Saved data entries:

== Segment start ==

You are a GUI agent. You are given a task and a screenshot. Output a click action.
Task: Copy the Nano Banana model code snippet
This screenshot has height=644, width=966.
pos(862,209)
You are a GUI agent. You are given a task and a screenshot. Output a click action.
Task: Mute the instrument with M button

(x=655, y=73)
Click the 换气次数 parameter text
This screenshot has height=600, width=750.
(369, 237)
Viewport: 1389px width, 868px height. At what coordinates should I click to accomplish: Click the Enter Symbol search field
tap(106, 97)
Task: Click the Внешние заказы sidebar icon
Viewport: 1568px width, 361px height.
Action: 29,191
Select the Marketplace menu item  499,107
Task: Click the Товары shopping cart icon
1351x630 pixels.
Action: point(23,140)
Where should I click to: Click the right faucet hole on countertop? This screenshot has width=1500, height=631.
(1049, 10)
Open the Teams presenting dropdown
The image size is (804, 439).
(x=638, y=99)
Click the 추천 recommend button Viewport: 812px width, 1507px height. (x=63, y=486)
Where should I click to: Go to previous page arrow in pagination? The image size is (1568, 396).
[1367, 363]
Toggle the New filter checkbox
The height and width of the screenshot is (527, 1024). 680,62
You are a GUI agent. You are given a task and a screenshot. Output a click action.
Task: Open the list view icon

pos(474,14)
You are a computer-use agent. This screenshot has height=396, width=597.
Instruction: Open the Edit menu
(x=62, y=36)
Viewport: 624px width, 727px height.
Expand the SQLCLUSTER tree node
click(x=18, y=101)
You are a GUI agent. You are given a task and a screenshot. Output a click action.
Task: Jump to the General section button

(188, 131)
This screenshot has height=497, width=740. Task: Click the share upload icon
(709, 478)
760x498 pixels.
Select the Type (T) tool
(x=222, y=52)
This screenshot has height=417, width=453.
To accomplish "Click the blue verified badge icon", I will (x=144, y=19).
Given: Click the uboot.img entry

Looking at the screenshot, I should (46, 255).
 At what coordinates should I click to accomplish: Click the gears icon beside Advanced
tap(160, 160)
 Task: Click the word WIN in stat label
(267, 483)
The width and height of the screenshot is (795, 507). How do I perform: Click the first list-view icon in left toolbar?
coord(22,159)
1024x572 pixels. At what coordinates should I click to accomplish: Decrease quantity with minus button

== Segment end ==

=== EXERCISE DESCRIPTION ===
Write out all the entries once more, exactly.

=== PROBLEM SOLUTION ===
You are a GUI agent. You are given a task and a screenshot. Output a click action.
Task: Copy the Nano Banana model code snippet
This screenshot has height=644, width=966.
pos(862,209)
You are a GUI agent. You are given a task and a screenshot. Output a click action.
Task: Mute the instrument with M button

(x=655, y=73)
Click the 换气次数 parameter text
This screenshot has height=600, width=750.
(369, 237)
Viewport: 1389px width, 868px height. At what coordinates should I click to accomplish: Click the Enter Symbol search field
tap(106, 97)
Task: Click the Внешние заказы sidebar icon
Viewport: 1568px width, 361px height.
Action: 29,191
Select the Marketplace menu item  499,107
Task: Click the Товары shopping cart icon
1351x630 pixels.
Action: point(23,140)
Where should I click to: Click the right faucet hole on countertop? This screenshot has width=1500, height=631.
(1049, 10)
Open the Teams presenting dropdown
The image size is (804, 439).
(x=638, y=99)
Click the 추천 recommend button Viewport: 812px width, 1507px height. (x=63, y=486)
Where should I click to: Go to previous page arrow in pagination? The image size is (1568, 396).
[1367, 363]
Toggle the New filter checkbox
The height and width of the screenshot is (527, 1024). 680,62
You are a GUI agent. You are given a task and a screenshot. Output a click action.
Task: Open the list view icon

pos(474,14)
You are a computer-use agent. This screenshot has height=396, width=597.
Instruction: Open the Edit menu
(x=62, y=36)
Viewport: 624px width, 727px height.
Expand the SQLCLUSTER tree node
click(x=18, y=101)
You are a GUI agent. You are given a task and a screenshot. Output a click action.
Task: Jump to the General section button

(188, 131)
This screenshot has height=497, width=740. Task: Click the share upload icon
(709, 478)
760x498 pixels.
Select the Type (T) tool
(x=222, y=52)
This screenshot has height=417, width=453.
To accomplish "Click the blue verified badge icon", I will (x=144, y=19).
Given: Click the uboot.img entry

Looking at the screenshot, I should (46, 255).
 At what coordinates should I click to accomplish: Click the gears icon beside Advanced
tap(160, 160)
 Task: Click the word WIN in stat label
(267, 483)
The width and height of the screenshot is (795, 507). How do I perform: Click the first list-view icon in left toolbar?
coord(22,159)
1024x572 pixels. At what coordinates should I click to accomplish: Decrease quantity with minus button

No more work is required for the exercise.